Is anyone out there listening?

Searching for administrative sentencing justice

From Punch and Jurists

The Eighth Circuit published a decision - U.S. v. Alatorre, 207 F.3d 1078 (8th Cir 2000) - in which it affirmed a 262-month sentence for a 21-year-old Mexican citizen convicted of a drug crime. The only noteworthy aspect of the decision was Judge Bright's concurring opinion in which he decried that sentence "as a waste of time, money and more importantly, the adult life of a young man." Of course, those in favor of the present prison system happily welcome the young adult prisoners who spend the best years of their lives in prison working for as little as 26 cents an hour for the Prison Industrial Complex.
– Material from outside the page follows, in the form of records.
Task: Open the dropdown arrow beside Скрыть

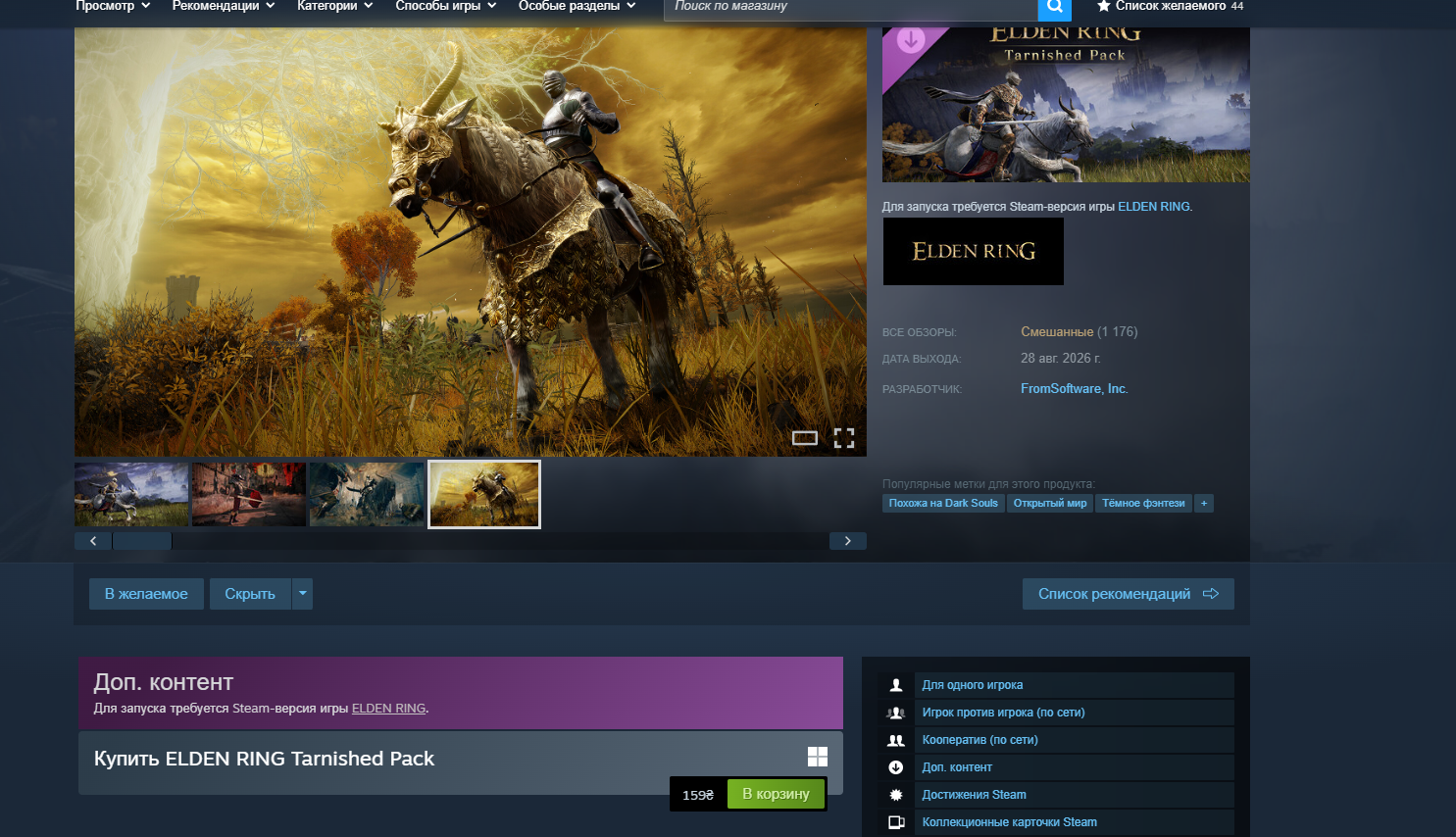Action: click(x=303, y=594)
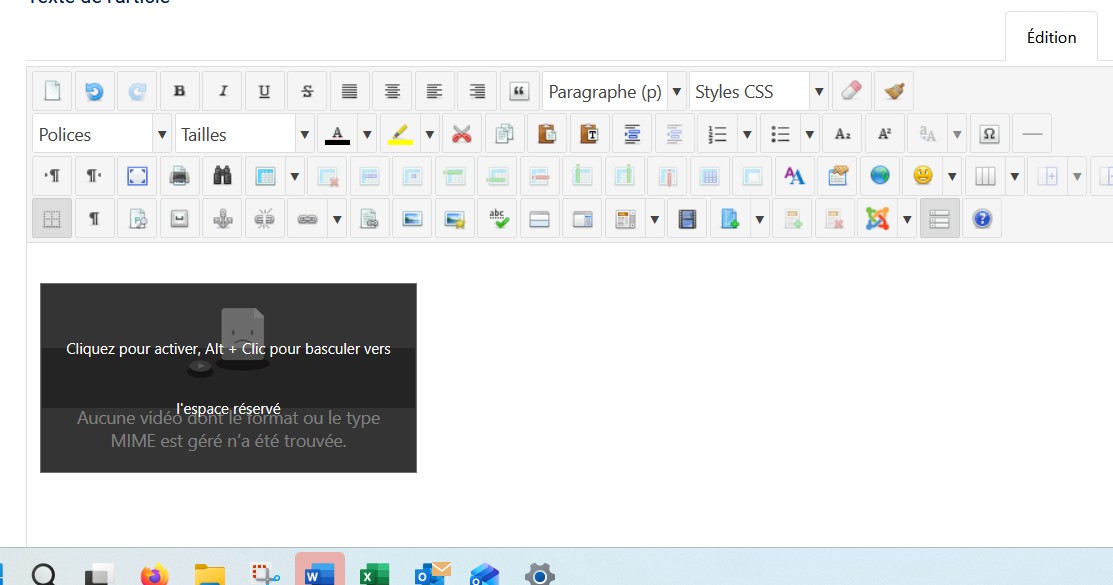Open the spell checker icon
1113x585 pixels.
(497, 219)
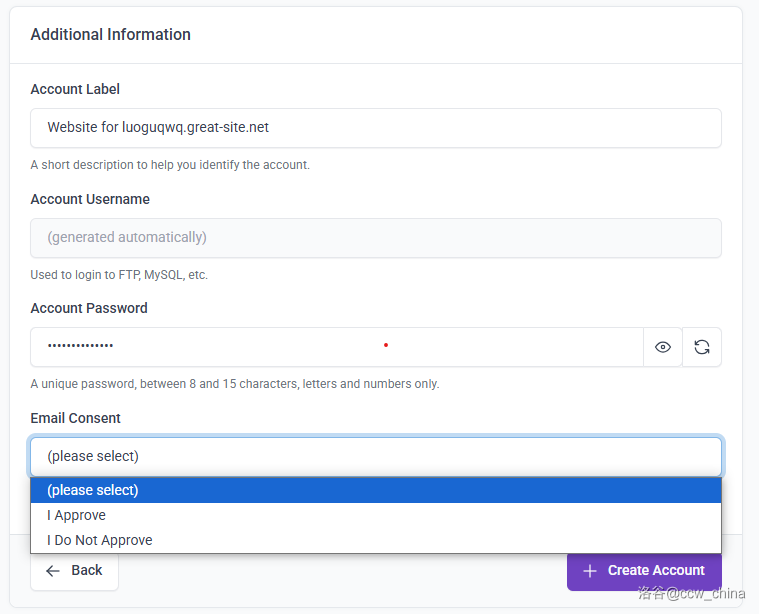The width and height of the screenshot is (759, 614).
Task: Collapse the Email Consent dropdown box
Action: point(375,456)
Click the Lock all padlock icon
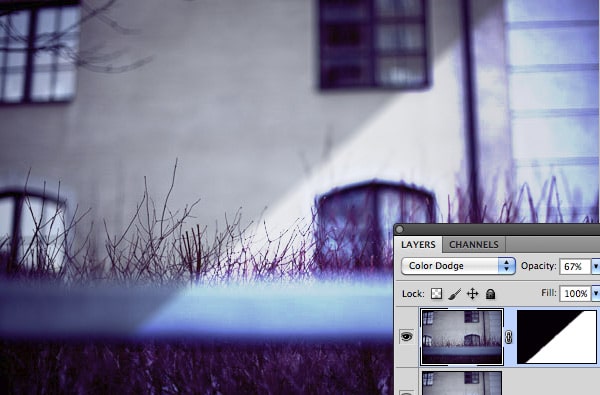 491,294
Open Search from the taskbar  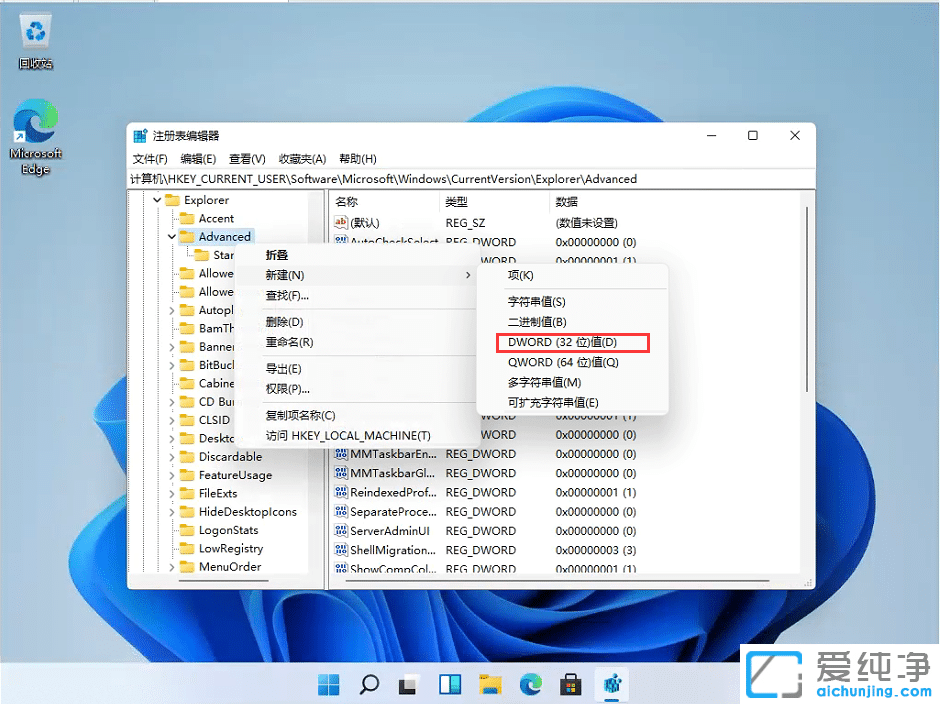tap(369, 684)
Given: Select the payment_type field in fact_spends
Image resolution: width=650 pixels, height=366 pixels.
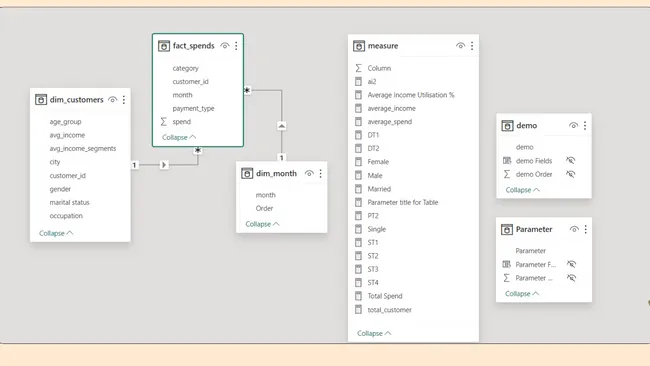Looking at the screenshot, I should (193, 108).
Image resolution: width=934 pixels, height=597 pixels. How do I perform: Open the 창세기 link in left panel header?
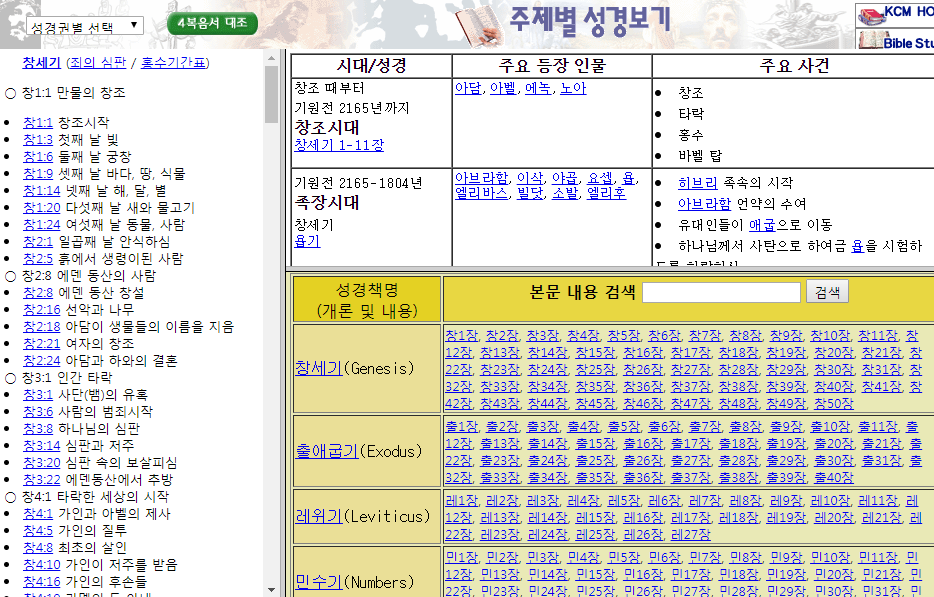point(41,62)
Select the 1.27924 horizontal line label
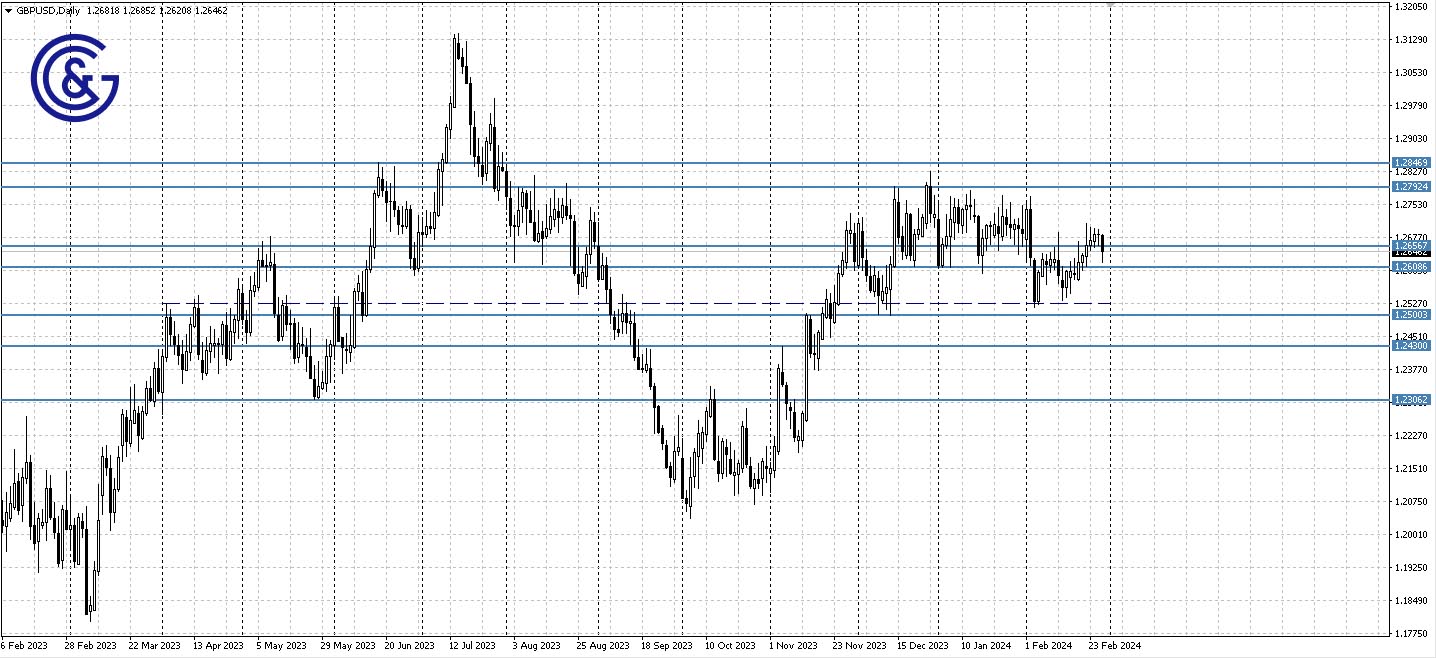Image resolution: width=1436 pixels, height=658 pixels. (x=1411, y=186)
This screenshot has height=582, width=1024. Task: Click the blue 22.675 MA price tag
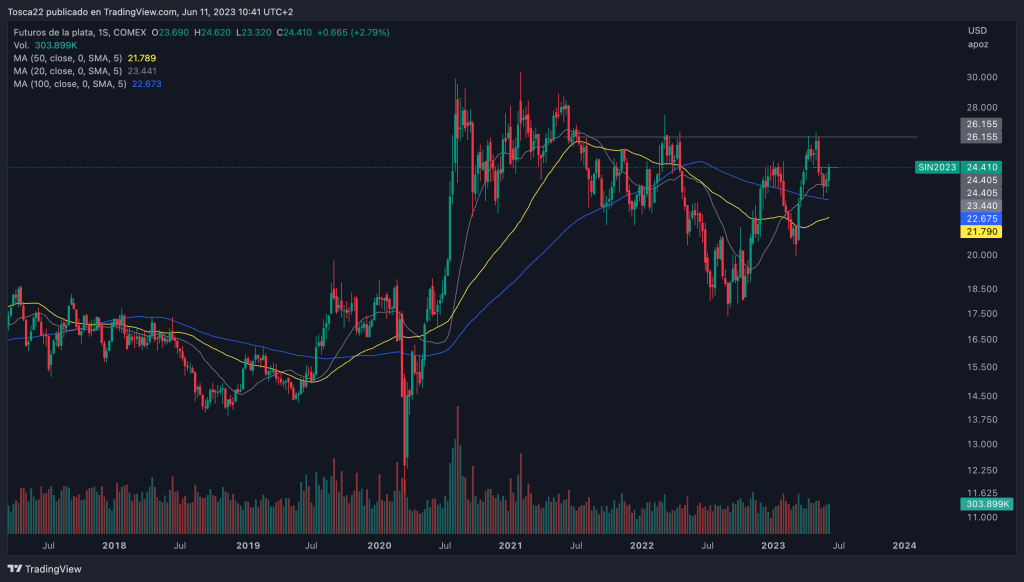[980, 218]
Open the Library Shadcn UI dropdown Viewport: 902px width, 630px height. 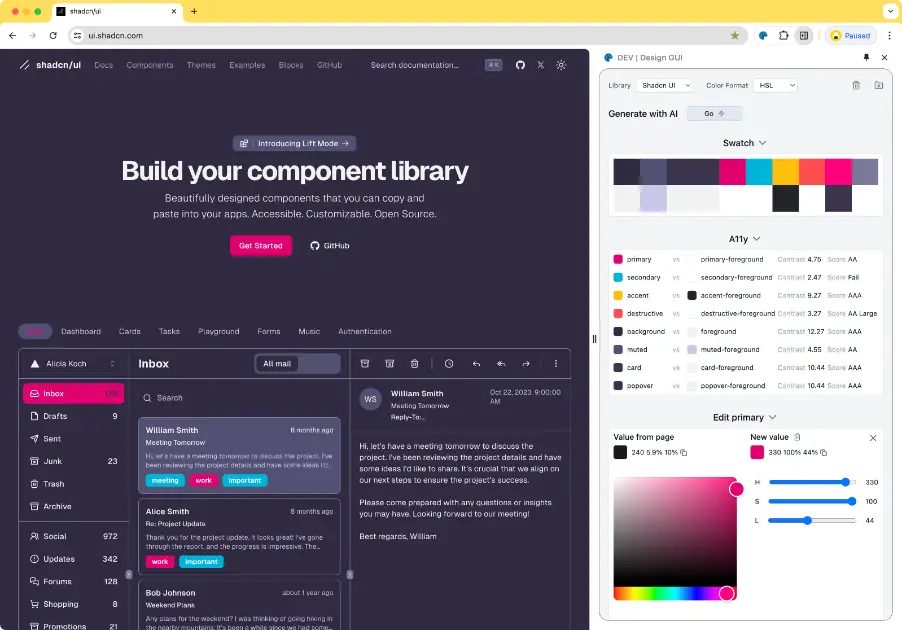point(665,85)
In support of his position that the lengthy sentences mandated by the federal sentencing guidelines are "unfair and irrational," Judge Bright quoted at length from a recent law review article, "Your Cheatin' Heart(land): The Long Search for Administrative Sentencing Justice", 2 Buffalo Crim.L.Rev., 723, 723, 726 (1999), by Professors Marc L. Miller and Ronald F. Wright. The professors wrote:

"It is hard to know where to begin in describing the disaster that has become federal sentencing reform over the past twenty years. This disaster is all the more disheartening because the reform started with so much promise. Few reform efforts-especially in the area of criminal justice, and especially in the federal system-have had as much hope or thought at their core.

"However, the sentencing guidelines that emerged from the new administrative process have been one of the great failures at law reform in U.S. history.

"The collapse was quick, and it has become difficult to defend the current system as the reasoned and principled system we believe Congress and reformers envisioned. The current guidelines are widely hated and in many ways dysfunctional. The expert agency that creates and monitors the guidelines-the U.S. Sentencing Commission-has morphed into an ineffectual caricature of an administrative agency.

"Rather than achieving honest, wise or equal sentencing, the primary effects of the guidelines (albeit in conjunction with other developments) have been to occupy increasing portions of the federal judicial workload and to raise the analysis of probation officers above the arguments of lawyers and the reasoning of judges. Additional effects include shifting the type of offenders in the federal system, transporting offenders from state to federal systems, and pouring offenders into federal prisons for longer and longer periods.

"How could such a thoughtful effort go so terribly wrong?"